You need to recalibrate all 4 dials to 1 cylinder every time you use it.remember that!!, but no mercury is why I went this way.
it takes a little more time but not that much.

they are worth 2X weight in gold.

I got mine from K&L no middle man fee (z1Ent)
regulators stop the bouncing and you'll develop a technique with a little experience you'll have it down pat -- after you DE-tune your bike and then bring it back is what taught me.


it is really easy to make your bike slower BUT when you make a buddy's bike faster and smoother you'll have free beer for a long time
 
I personally would not use any contraption that did not have 4 individual - seperate- dials. 1 per cylinder. each measuring meter completely seperate

yamaha YICS is another beast that you have to isolate the cylinders with a seperate tool

I have 2 sets for cb 1000 and kz 1300 6 cyl. bikes-- no jumping dials from cyl to cyl.

this is a precise tunning tool / procedure. half arssed combined vacuum contraptions are better than tunning by ear but will not get you to perfect.

the difference between accuracy and precision is 2 or 3 decimal points
 
I’ve used round vacuum gauges to sync carbs before, works fine.
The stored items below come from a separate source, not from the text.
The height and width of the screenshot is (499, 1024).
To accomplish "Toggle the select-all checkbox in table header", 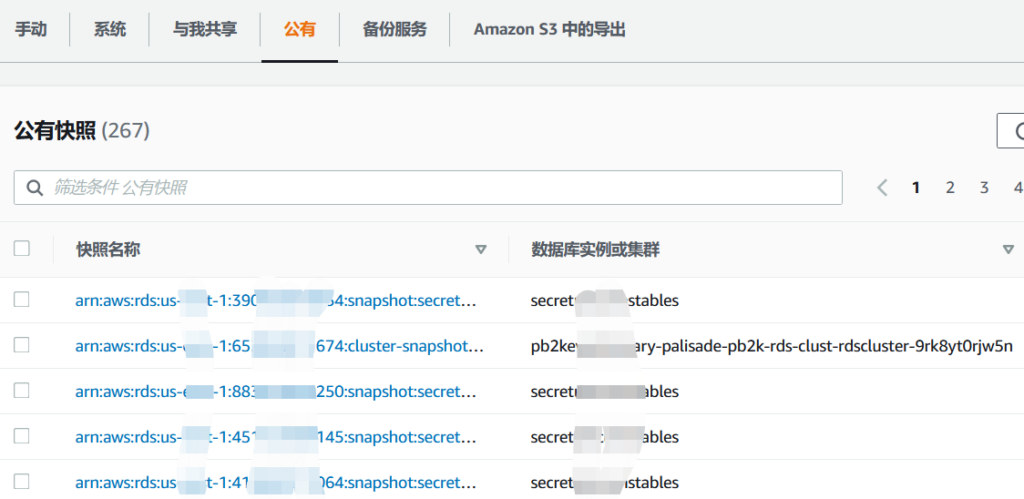I will [22, 249].
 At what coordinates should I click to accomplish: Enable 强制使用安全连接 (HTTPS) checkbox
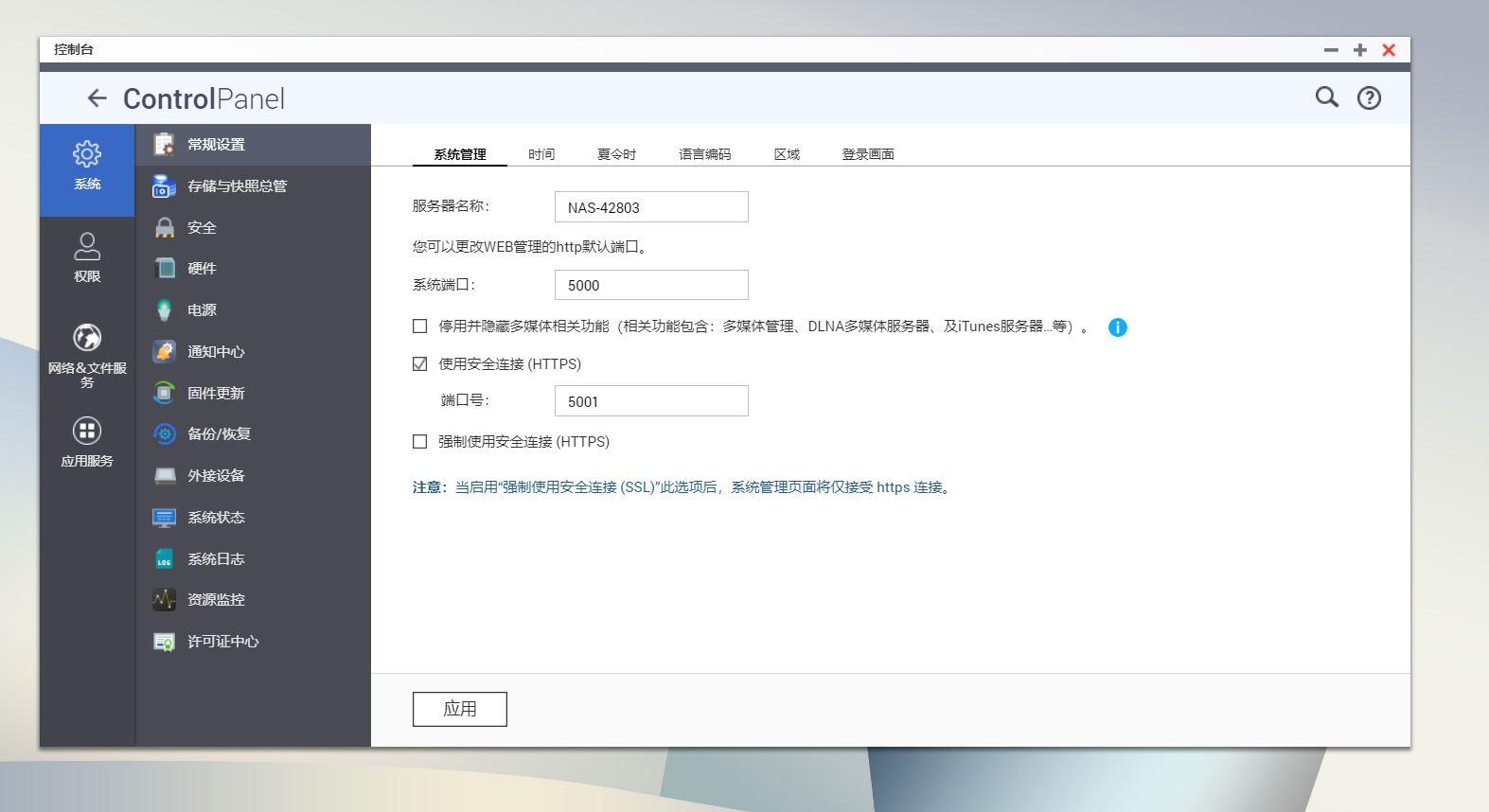click(420, 442)
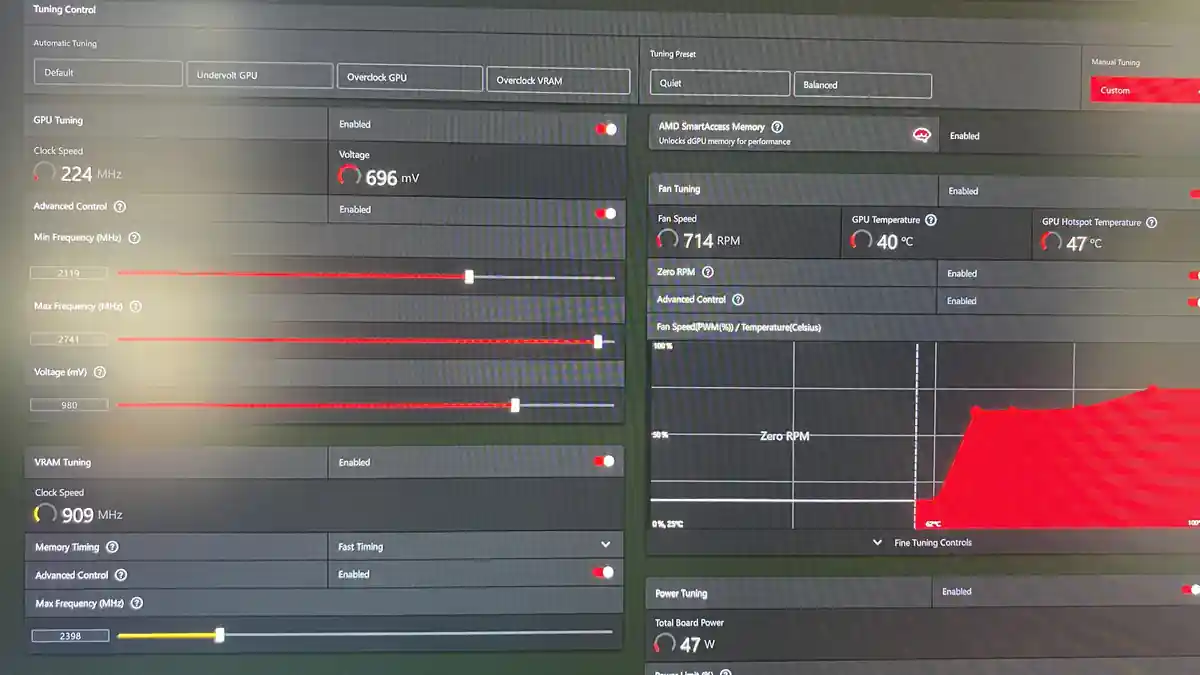
Task: Click the VRAM Max Frequency slider handle
Action: pyautogui.click(x=220, y=635)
One extra step is needed as trippivot mentioned; calibrate each gauge to a common vacuum source to make sure the gauges all read the same. If you spend the big bucks and get the factory Suzuki gauges you will need to do this same calibration each time they are used.

A vacuum restrictor of some type is a great help when using this type of gauge in order to damp needle oscillations. My elcheapo mercury gauges have small plastic plugs with a hole in them in the vacuum tubes to serve such a purpose.

And while I agree that four gauges at the same time are better, I certainly wouldn’t fault anyone for using what they have in the garage and give it a go. I used a homemade mercury sync tool for many years since I was too cheap to spend the money on a factory built one. Too bad mercury can not be purchased through retail outlets anymore, making your own sync gauge is very easy.

And speaking of making your own sync gauge, what would stop someone from making their own Carbtune style gauge? Get some hard, clear plastic tubing and some polished steel rods that fit down in the tubes. The clearance between the clear tubes and the rods would be critical, along with the weight of the rods. Seems easy enough…might have to give it a go.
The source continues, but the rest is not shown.